Given exercise
Quote the rows from the line with "Open the 批量导入背景音乐 folder icon" to the line with "This screenshot has width=412, height=253.", both included, word for word.

Available records
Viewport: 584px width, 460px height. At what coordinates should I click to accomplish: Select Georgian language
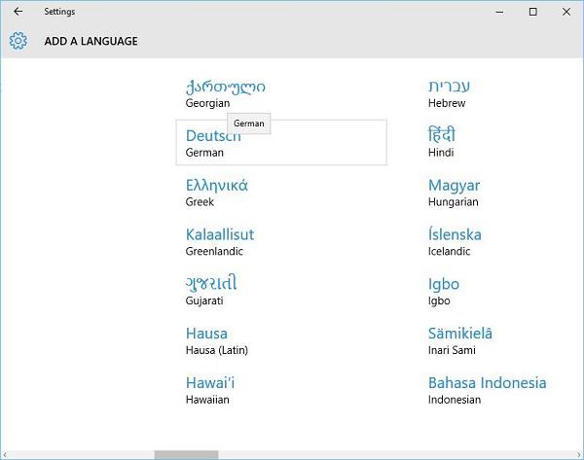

--

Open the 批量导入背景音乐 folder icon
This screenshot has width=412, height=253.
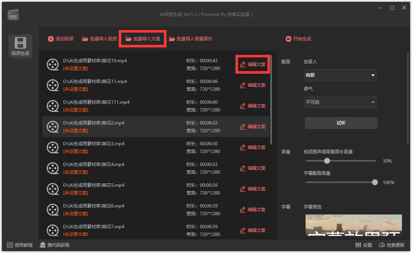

...

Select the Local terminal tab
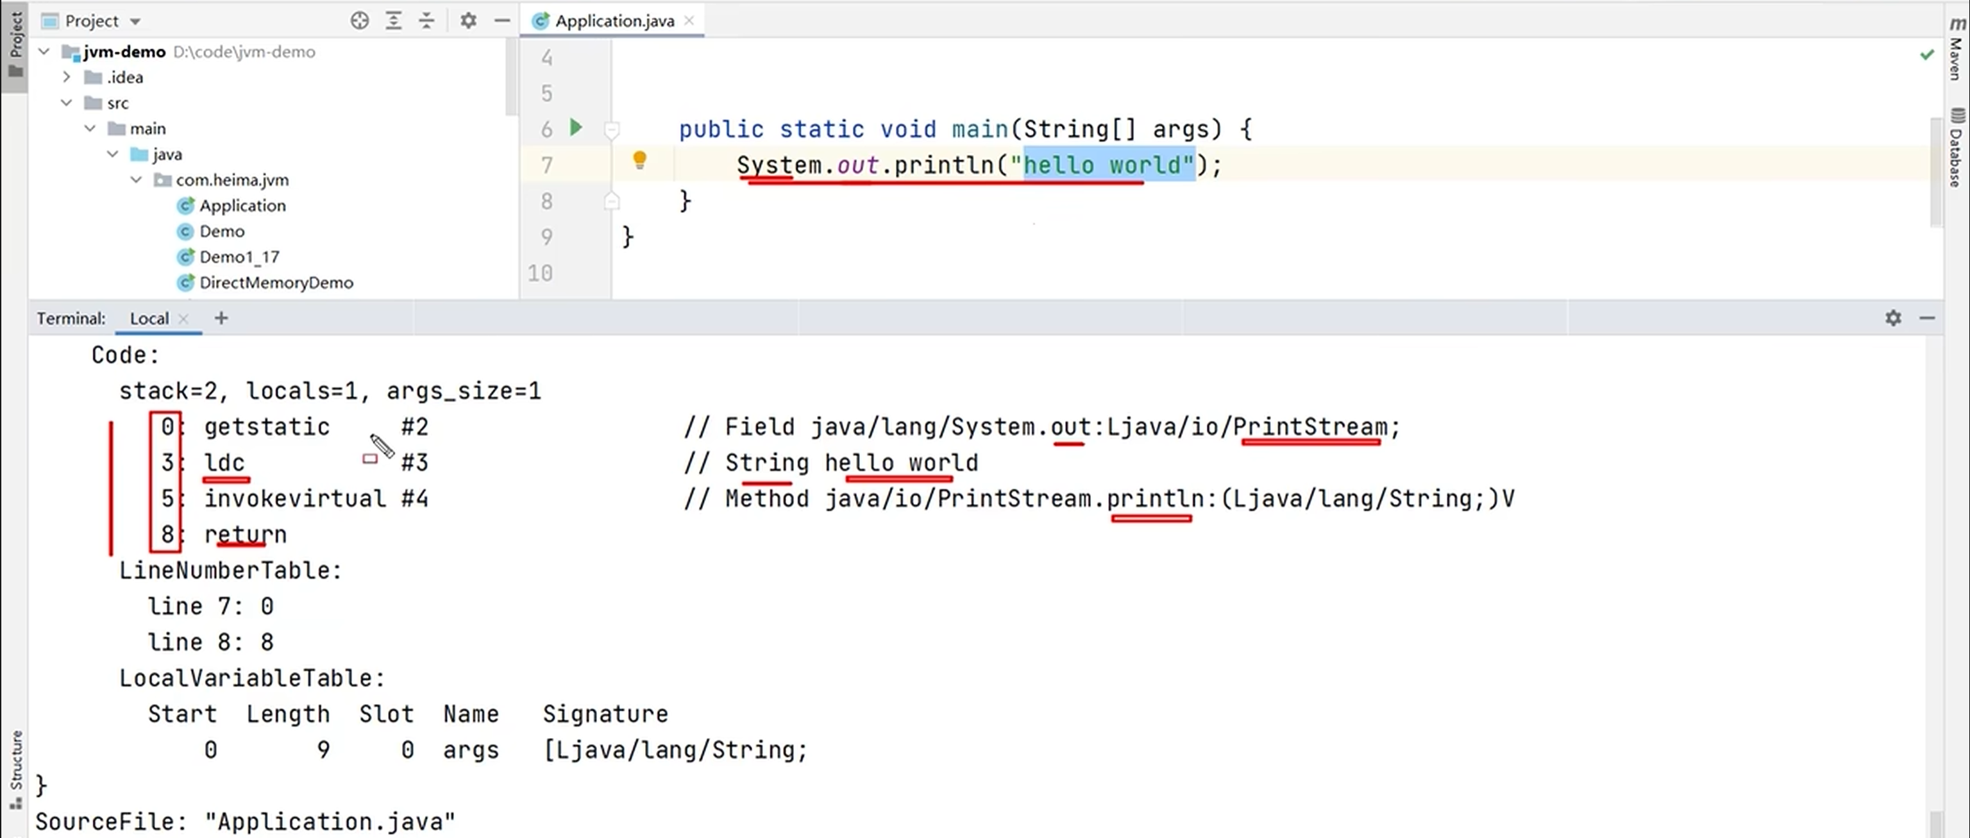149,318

Complete answer
Open the 批量导入背景音乐 folder icon
This screenshot has width=412, height=253.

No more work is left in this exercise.